Sir Roger de Lodgerley (Charles Hawtrey) is wearing NHS (National Health Service) issue spectacles which were not introduced until 1948.
Towards the end of the film, when Lord Hampton and his men are preparing to rescue Queen Marie from the Tower, the gunpowder fuse used to blow up the gates goes out. When it does, you can see the line of gunpowder is about an inch too short and does not reach the barrel, meaning it was meant to go out in the first place.
When Henry VIII is chased out of the barn by the buxom lasses father you can clearly see it is a double not Sid James who is doing the running.
Queen Marie states that garlic prevents germs (which is a goof in itself) but germs were not discovered until late 19th century.
Guy Fawkes was not born until 23 years after Henry VIII died.
Sir Roger is tortured with an Iron Maiden. However, the earliest known Maiden does not appear until 1793, and was probably not a genuine torture implement, but a fictional 'medieval' device designed to shock and fascinate paying visitors to an exhibition.
At one point, Henry and his courtiers are seen out riding in Windsor Great Park.

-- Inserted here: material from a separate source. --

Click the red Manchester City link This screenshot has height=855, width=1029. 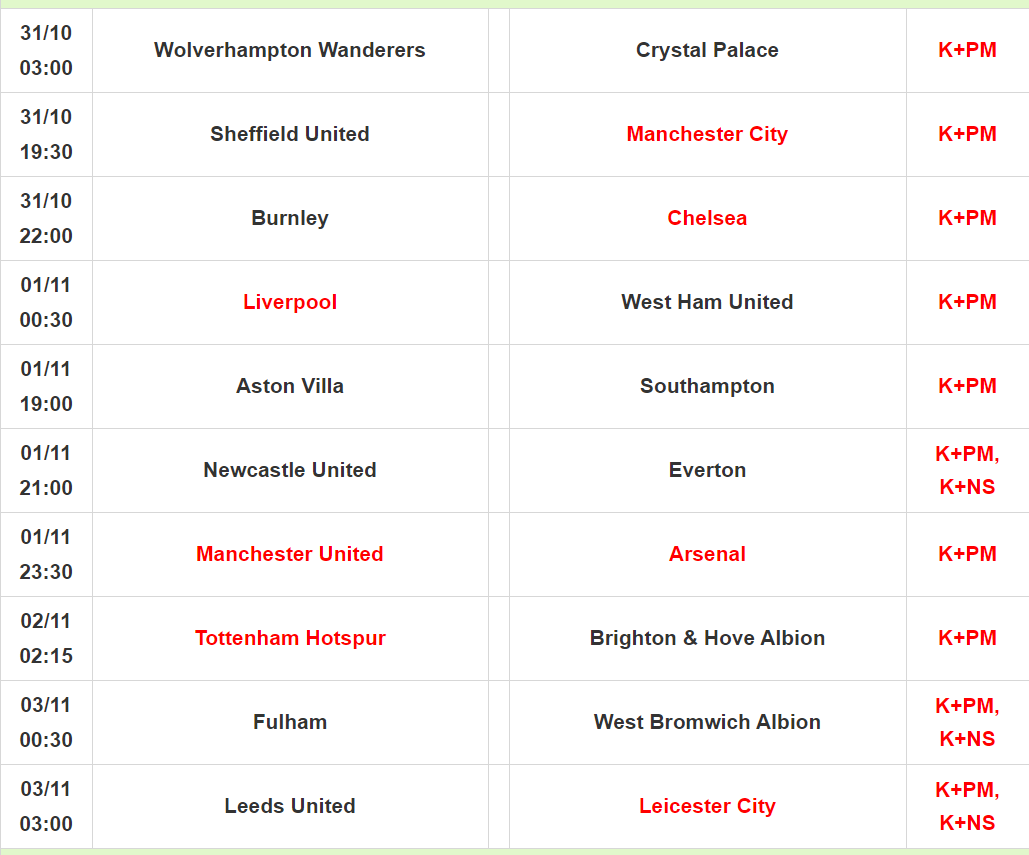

However, many of the features of the Park and Windsor Castle in shot were not built until the mid-17th to early 19th centuries; for example, the Long Walk along which they are riding was constructed by Charles II in the 1660s, the trees were planted by William III in the 1680s, whilst the current south range of Windsor Castle's Upper Ward, and the upper story of the Castle's Round Tower, were built by George IV in the 1820s.
King Francis of France mentions that his wife had "caught her neck on the guillotine". In France the execution device was not called a guillotine until much later, at the end of the 18th century.
At the early banquet, it is suggested the king " have a cup of tea and a bun" in his room. Tea was not introduced to England for another 120 years.